1. Manfred Einsiedler (Professor, ETH Zurich)
Title: Totally geodesic submanifolds and arithmeticity
Abstract: In this mini course we will discuss the recent theorem of Bader-Fisher-Miller-Stover concerning arithmeticity for hyperbolic manifolds: As conjectured by Reid and McMullen a hyperbolic manifold is arithmetic if and only if there are infinitely many maximal proper totally geodesic submanifolds. This gives a striking connection between the geometry of hyperbolic manifolds and number theory. Moreover the proof uses among other things a crucial input from homogeneous dynamics. We first outline the overall proof structure and then will spend some time discussing the various ingredients.
2. Barak Weiss (Professor, Tel Aviv University)

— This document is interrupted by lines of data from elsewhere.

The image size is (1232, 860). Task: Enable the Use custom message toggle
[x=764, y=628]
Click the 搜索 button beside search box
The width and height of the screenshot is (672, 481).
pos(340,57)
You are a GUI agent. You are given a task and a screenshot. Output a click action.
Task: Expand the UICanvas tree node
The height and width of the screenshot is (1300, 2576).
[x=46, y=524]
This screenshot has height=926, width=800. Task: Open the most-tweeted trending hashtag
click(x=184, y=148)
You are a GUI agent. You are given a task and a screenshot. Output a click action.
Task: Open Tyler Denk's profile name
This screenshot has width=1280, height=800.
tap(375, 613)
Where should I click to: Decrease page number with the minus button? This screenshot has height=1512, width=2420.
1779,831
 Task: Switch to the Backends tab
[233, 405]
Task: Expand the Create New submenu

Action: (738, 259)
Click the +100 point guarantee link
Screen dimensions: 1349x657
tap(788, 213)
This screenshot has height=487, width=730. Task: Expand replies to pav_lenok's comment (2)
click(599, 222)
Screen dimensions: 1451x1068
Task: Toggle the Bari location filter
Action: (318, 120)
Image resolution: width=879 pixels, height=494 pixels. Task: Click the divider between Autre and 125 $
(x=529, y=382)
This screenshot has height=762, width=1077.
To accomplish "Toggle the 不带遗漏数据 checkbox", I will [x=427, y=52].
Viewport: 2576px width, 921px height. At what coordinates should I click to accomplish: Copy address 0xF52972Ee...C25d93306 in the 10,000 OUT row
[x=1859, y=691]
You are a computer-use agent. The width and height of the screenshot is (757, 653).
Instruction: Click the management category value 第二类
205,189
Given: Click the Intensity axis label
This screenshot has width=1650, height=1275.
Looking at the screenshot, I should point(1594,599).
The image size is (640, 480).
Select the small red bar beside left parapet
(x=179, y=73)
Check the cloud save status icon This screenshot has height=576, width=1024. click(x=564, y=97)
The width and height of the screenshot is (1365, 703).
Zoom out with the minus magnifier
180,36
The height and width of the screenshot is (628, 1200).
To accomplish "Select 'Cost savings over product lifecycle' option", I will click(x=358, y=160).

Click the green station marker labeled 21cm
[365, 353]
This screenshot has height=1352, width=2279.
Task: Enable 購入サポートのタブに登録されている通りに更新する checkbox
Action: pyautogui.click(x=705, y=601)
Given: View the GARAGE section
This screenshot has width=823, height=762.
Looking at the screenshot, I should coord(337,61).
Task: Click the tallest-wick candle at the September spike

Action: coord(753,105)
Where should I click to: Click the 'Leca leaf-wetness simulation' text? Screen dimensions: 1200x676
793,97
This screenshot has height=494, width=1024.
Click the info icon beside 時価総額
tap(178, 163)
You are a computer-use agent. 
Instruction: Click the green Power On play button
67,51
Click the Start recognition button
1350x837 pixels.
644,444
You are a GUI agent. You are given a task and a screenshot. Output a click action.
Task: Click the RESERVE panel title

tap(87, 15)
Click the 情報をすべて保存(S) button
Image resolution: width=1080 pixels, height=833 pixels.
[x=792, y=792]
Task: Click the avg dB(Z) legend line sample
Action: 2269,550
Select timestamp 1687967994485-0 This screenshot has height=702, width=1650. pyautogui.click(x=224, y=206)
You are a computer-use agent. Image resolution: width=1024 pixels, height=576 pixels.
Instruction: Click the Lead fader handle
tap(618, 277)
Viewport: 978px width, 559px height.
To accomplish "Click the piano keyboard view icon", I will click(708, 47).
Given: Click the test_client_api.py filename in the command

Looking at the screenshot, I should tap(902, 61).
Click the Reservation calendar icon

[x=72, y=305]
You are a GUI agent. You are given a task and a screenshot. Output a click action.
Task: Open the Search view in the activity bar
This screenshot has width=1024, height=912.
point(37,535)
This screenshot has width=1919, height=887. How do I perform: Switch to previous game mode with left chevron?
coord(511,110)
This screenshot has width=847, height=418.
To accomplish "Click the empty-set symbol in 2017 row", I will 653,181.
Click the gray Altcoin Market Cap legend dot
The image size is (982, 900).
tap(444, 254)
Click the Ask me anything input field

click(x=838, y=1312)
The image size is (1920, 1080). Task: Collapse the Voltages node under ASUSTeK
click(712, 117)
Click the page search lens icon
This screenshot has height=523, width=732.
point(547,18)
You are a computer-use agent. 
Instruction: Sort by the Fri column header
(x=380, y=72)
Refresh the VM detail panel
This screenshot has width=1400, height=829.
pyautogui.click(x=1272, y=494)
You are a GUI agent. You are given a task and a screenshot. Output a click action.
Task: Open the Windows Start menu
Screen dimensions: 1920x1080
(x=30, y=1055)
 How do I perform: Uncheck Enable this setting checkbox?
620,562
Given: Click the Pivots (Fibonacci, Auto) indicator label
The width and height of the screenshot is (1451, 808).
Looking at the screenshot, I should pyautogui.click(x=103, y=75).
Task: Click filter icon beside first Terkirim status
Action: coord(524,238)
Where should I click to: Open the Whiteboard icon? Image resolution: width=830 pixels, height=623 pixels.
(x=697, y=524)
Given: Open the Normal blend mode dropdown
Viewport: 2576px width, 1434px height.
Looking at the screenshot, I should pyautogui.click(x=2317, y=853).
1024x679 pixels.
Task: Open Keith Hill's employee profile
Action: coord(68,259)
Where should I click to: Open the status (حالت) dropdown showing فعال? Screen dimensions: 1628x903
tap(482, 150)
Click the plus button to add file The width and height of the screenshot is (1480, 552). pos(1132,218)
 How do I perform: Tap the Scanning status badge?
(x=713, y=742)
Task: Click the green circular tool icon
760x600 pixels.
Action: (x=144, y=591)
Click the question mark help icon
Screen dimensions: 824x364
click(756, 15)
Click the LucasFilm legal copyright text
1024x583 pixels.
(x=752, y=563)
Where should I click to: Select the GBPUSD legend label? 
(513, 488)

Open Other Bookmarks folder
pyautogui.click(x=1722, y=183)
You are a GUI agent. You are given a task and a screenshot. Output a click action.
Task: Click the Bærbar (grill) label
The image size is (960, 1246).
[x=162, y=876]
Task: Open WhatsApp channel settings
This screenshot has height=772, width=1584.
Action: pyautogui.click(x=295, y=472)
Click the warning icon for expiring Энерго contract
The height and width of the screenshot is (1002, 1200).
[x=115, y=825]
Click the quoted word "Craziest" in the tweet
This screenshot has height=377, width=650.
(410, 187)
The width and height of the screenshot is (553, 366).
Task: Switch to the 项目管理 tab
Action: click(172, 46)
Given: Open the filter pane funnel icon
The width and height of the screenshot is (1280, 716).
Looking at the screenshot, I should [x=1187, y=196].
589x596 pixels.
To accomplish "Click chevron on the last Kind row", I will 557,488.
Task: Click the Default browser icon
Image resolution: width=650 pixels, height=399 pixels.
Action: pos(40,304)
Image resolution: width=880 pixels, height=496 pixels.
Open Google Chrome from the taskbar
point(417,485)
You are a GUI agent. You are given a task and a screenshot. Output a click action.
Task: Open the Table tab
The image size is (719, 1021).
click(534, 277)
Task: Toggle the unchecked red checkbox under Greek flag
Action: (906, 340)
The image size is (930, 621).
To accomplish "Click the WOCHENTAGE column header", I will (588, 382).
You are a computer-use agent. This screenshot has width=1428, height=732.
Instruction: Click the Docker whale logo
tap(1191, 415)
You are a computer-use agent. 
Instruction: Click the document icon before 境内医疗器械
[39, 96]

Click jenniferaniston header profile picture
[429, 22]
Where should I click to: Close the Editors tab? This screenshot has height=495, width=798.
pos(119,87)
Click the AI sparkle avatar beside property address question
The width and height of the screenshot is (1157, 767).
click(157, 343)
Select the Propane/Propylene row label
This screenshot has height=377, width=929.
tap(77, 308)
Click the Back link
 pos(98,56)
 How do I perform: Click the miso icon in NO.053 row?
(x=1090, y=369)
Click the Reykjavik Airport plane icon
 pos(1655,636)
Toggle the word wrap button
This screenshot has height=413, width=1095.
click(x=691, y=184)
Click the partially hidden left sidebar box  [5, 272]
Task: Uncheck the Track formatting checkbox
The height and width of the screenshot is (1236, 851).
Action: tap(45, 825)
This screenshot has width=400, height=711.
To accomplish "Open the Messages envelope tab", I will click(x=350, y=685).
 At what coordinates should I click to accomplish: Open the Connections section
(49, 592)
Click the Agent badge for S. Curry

Title: Random walks on homogeneous spaces, and Diophantine approximation on fractals
Abstract: In the last two decades, following breakthrough work of Bourgain-Furman-Lindenstrauss-Mozes and Benoist-Quint, followed by work of Eskin-Mirzakhani, there has been great progress in understanding random walks on homogeneous spaces, and on other related spaces. In work of Simmons-Weiss, Cert-Prohaska-Shi, Dayan-Ganguly-Weiss and forthcoming work of Khalil-Luethi-Weiss, this dynamical input has been used to understand number-theoretic properties of typical points on certain sufficiently regular fractals. I will survey this work, focusing on two main points:
the link between random walks, and number theory;
the main dynamical ideas for analyzing random walks. Specifically, I will give an outline of the “exponential drift” approach of Benoist and Quint in the simplest interesting case.